The petition was published to coincide with the discussion now taking place in the ministry over far-reaching changes in the format of the bagrut (matriculation) exams, including canceling the bagrut in history and literature. The Bible bagrut was also originally slated for elimination, until Prime Minister Benjamin Netanyahu objected. The petition’s drafters fear that eliminating the bagrut would sound the death knell for Bible studies.
Even in the state religious schools, which have more hours of Bible study, fourth- and fifth-graders earned an average grade of only 57 – barely passing – on nationwide Bible tests from 2006/7 to 2011/12. Moreover, the number of high-school students studying Bible at the highest level (five units) has fallen steadily, from 7,304 in 2005 to 6,505 in 2011.

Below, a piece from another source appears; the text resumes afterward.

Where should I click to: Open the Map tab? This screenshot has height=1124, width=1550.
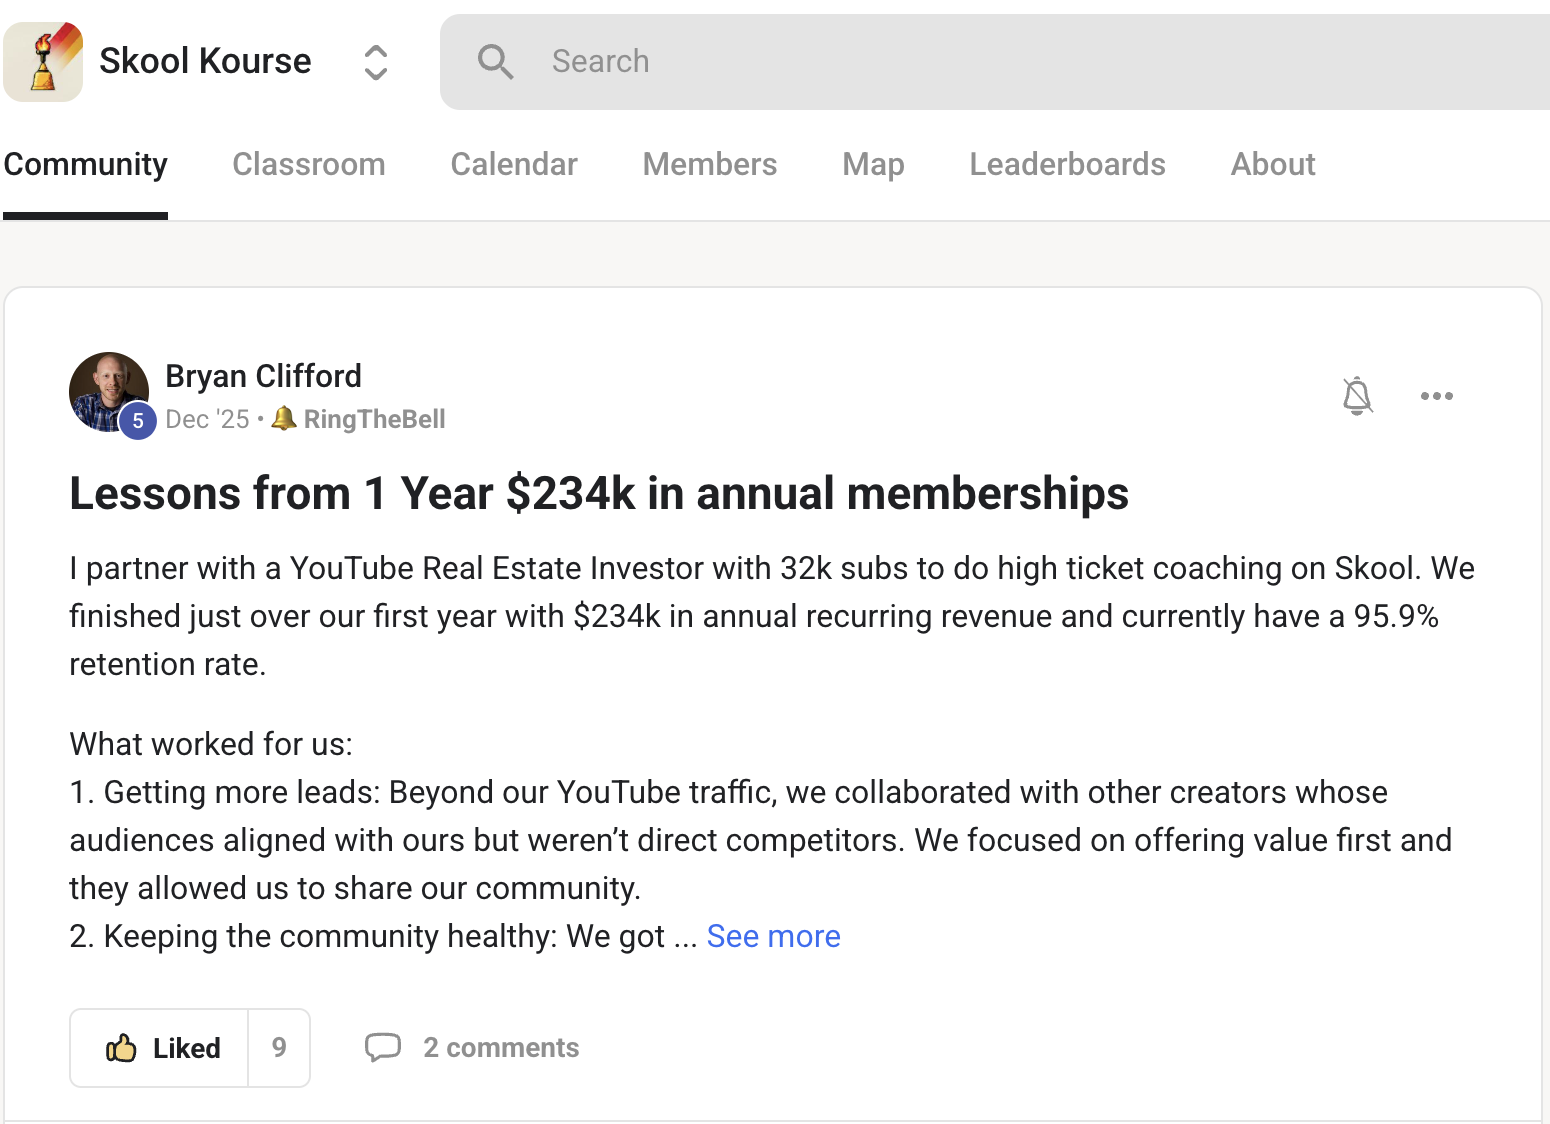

“Teachers have trouble teaching such a complex subject in such a short amount of time,” explained Prof. Yairah Amit of Tel Aviv University’s Bible Department, who drafted the petition. “The Bible offers us a great many issues that can be tied in with current events. In the past, the Bible was used by many Hebrew authors and artists, but today, artists have trouble using it, so it enriches fewer works, and that’s a pity.”
Moreover, she said, there’s a practical issue: Teachers don’t want to teach any subject only two hours a week, because that means they must teach numerous different classes to add up to a full-time job.
Among the petition’s more noteworthy signatories, who also included many professors, was former Supreme Court Justice Mishael Cheshin. He objected vehemently to the fact that religious students get more hours of Bible study than secular students do.
“The Bible belongs to all of us,” insisted Cheshin, who is secular. “The Bible is the history of the Jewish people, and it’s the book of ethics of the Jewish people. I want an explanation of why skullcap-wearers learn more Bible, while my children have to learn less Bible.”
Drora Halevy, who as the ministry’s former national supervisor of Bible studies tried unsuccessfully to get the subject expanded, added that without knowing Bible, it’s hard to understand the canonical texts of modern Hebrew literature.